Collected data
- Opening Delimiter -
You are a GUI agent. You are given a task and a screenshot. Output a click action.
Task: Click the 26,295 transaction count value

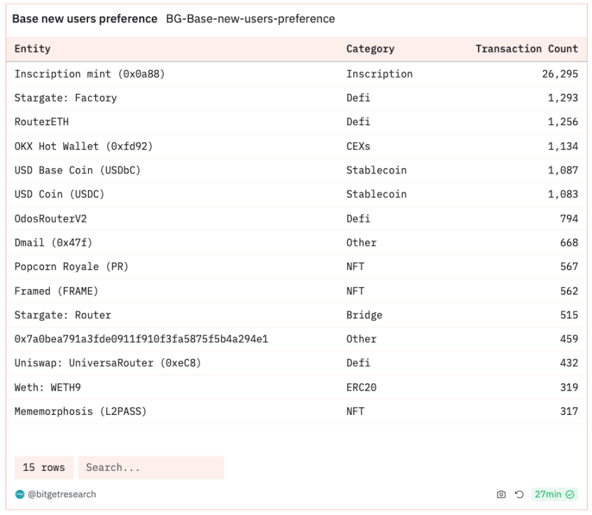560,74
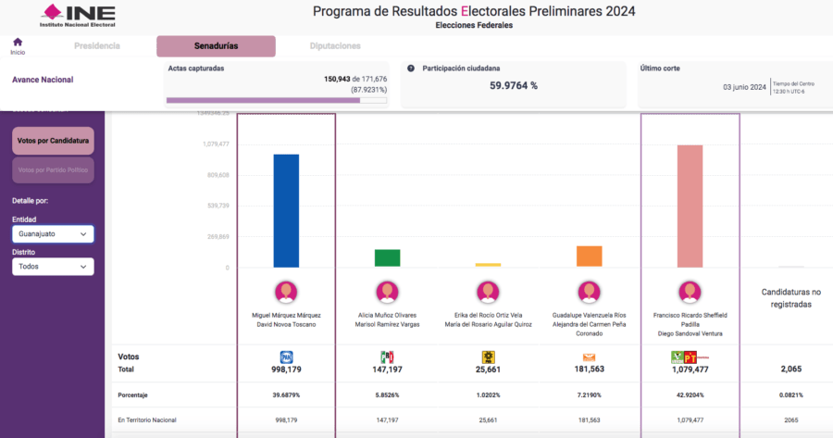Viewport: 833px width, 438px height.
Task: Click the PAN party logo
Action: (286, 357)
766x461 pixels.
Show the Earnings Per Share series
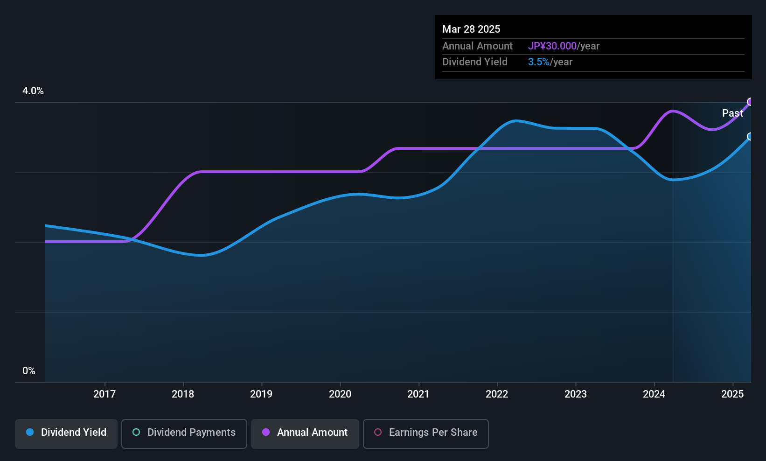coord(425,433)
- Closing Delimiter -
## WHAT THE TASK ASKS
Without the pictures, transcribe exactly the lines above from the one containing "766x461 pixels." through the last.

## TASK RESPONSE
766x461 pixels.
Show the Earnings Per Share series
coord(425,433)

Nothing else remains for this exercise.